— start Entries shown —
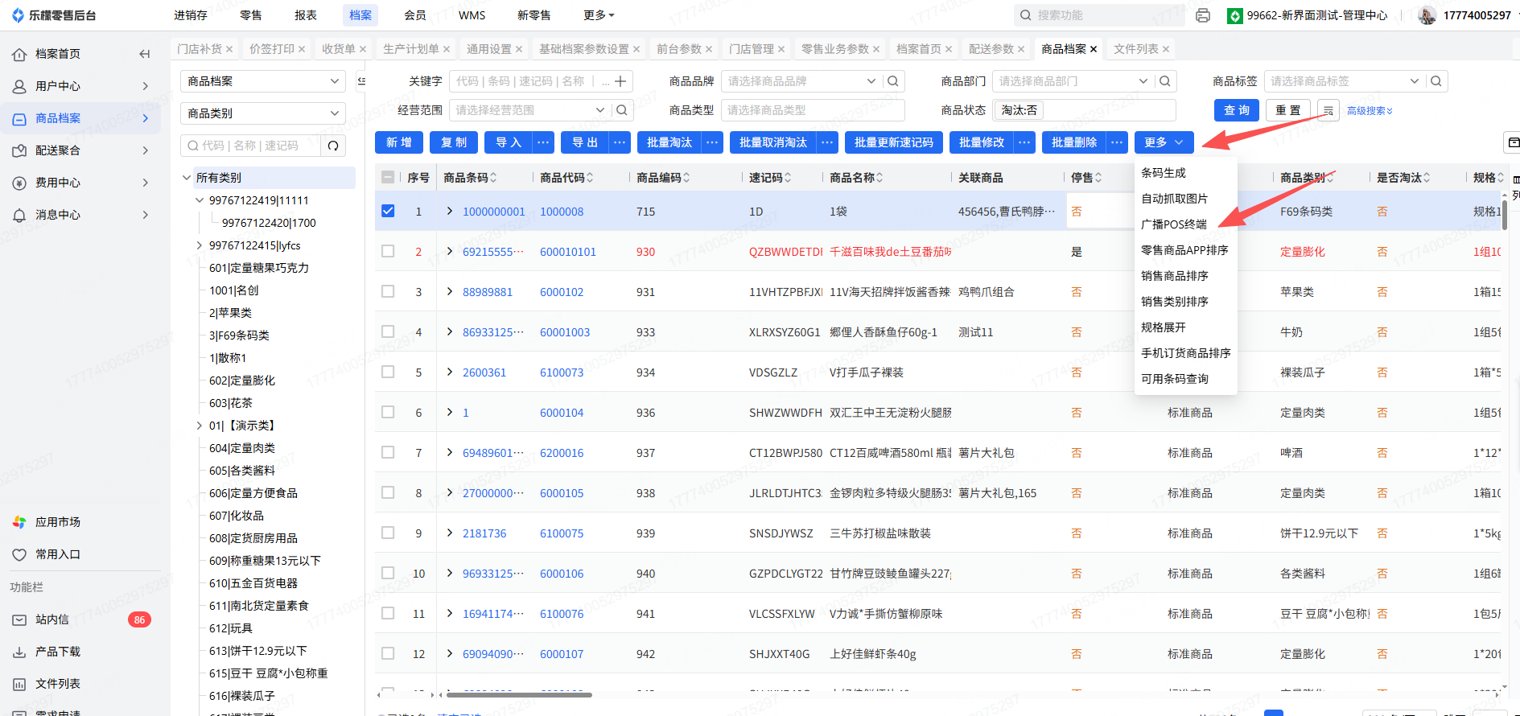The image size is (1520, 716).
Task: Open the 商品类别 dropdown in left panel
Action: point(262,113)
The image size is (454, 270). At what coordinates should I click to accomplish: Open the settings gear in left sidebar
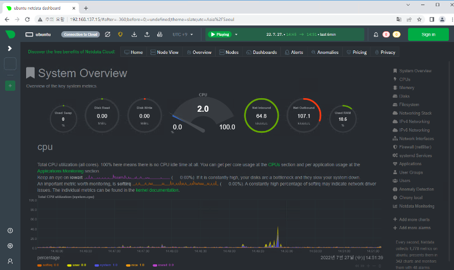pyautogui.click(x=10, y=246)
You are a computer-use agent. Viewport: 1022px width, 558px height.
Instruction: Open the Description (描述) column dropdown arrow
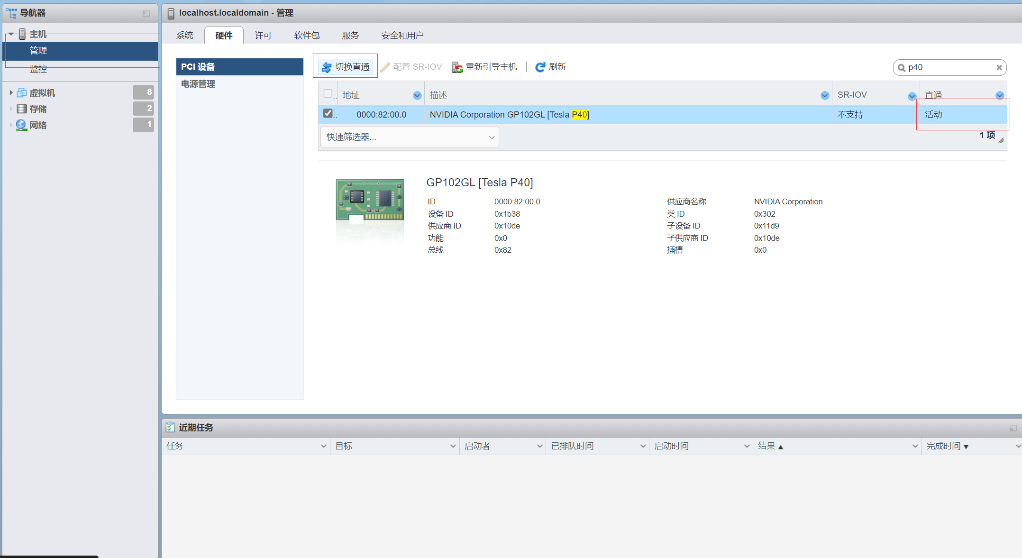point(824,95)
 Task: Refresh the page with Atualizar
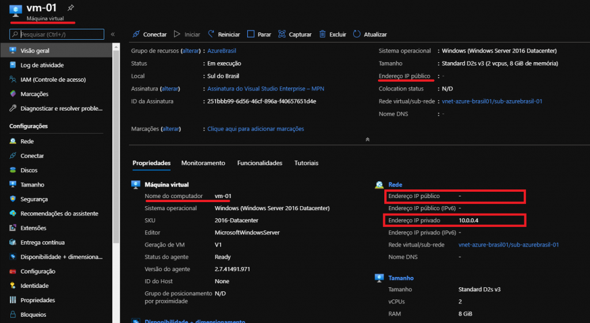[x=369, y=35]
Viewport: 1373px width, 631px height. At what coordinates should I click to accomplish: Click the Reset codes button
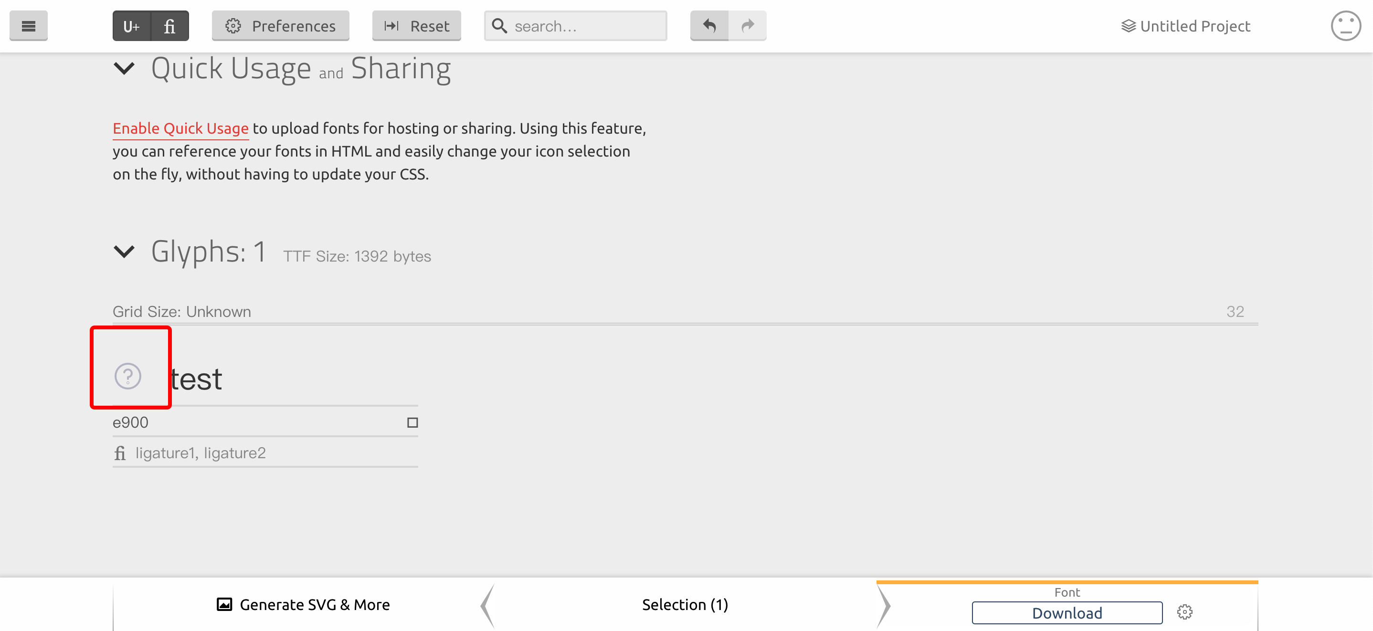416,26
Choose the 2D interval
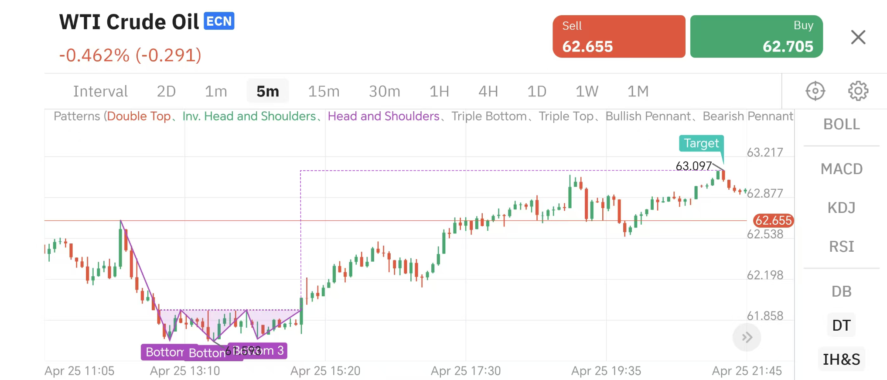The image size is (887, 380). pos(166,91)
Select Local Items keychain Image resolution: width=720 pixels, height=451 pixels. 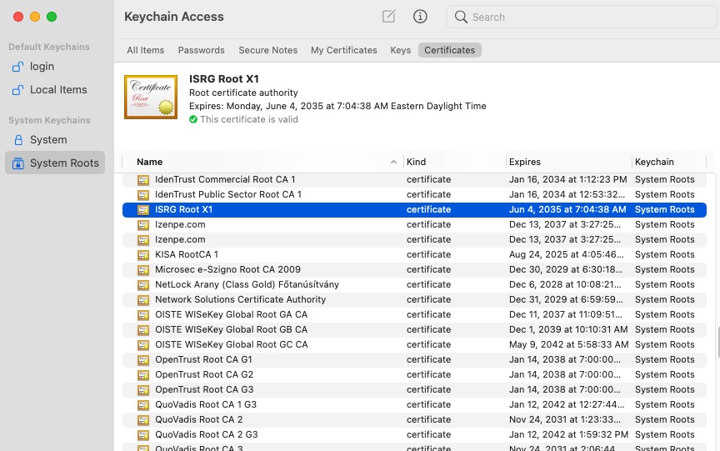pos(58,90)
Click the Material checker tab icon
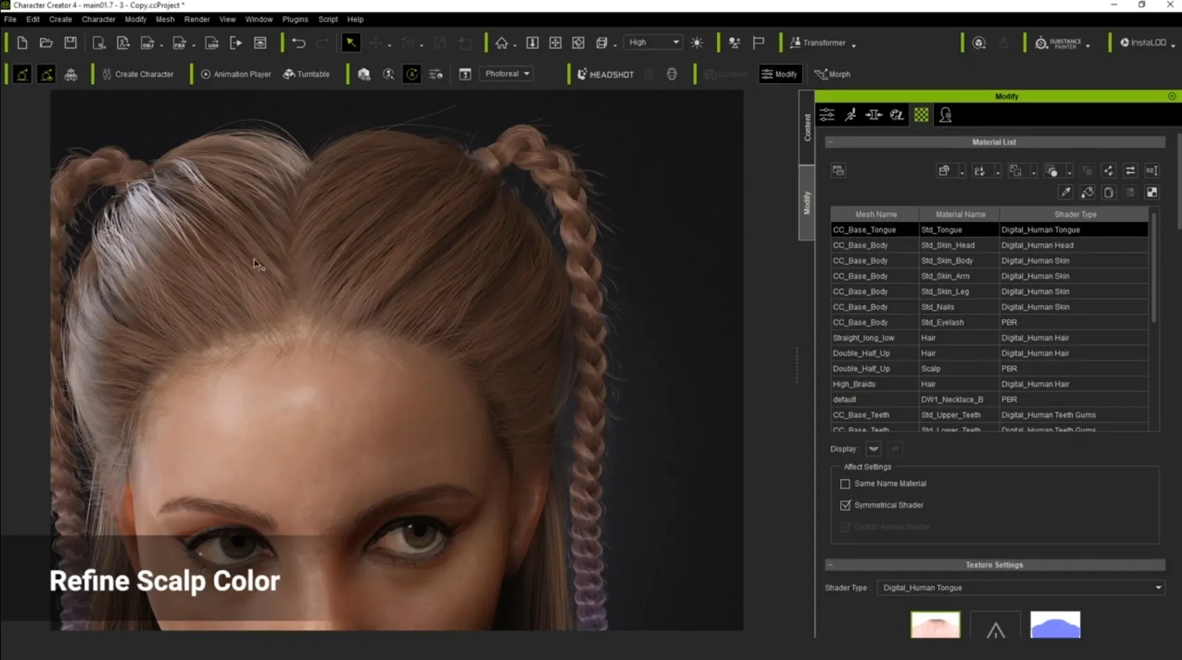 pyautogui.click(x=921, y=116)
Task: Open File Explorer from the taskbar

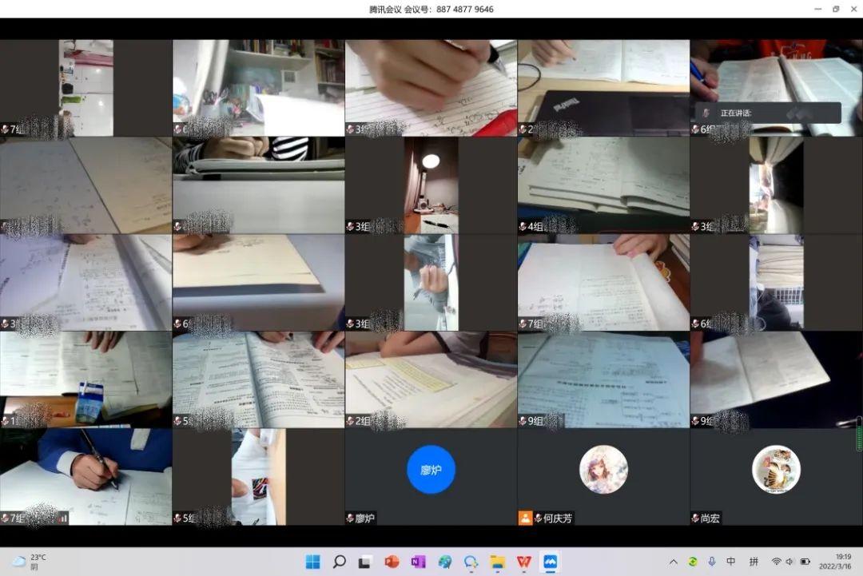Action: click(x=498, y=562)
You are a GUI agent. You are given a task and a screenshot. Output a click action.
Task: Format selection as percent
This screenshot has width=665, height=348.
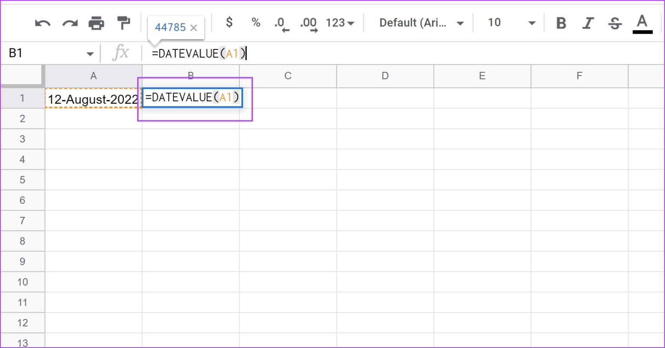pos(255,23)

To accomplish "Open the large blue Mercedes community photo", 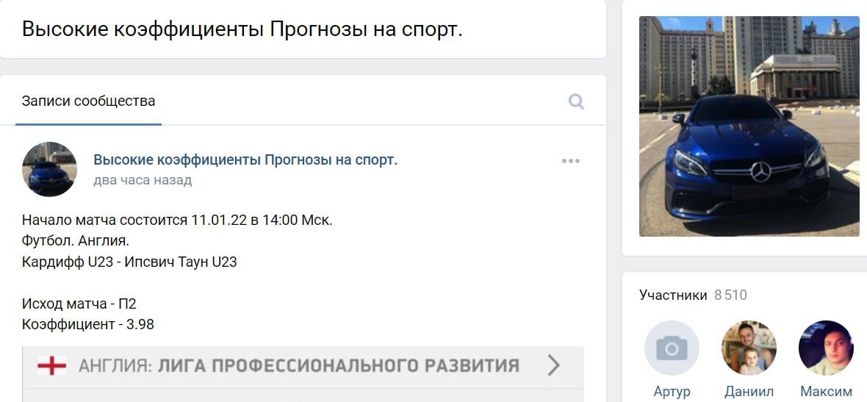I will click(x=749, y=126).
— end Entries shown —
**Your objective**. Copy out the rows word for word, from the start of the rows through the line that contains "pyautogui.click(x=10, y=246)". Leave the pictures out of your copy.

**Solution to this problem**.
The image size is (1520, 716).
Task: Open the 商品类别 dropdown in left panel
Action: point(262,113)
The image size is (454, 270). At what coordinates should I click to accomplish: Open the settings gear in left sidebar
pyautogui.click(x=10, y=246)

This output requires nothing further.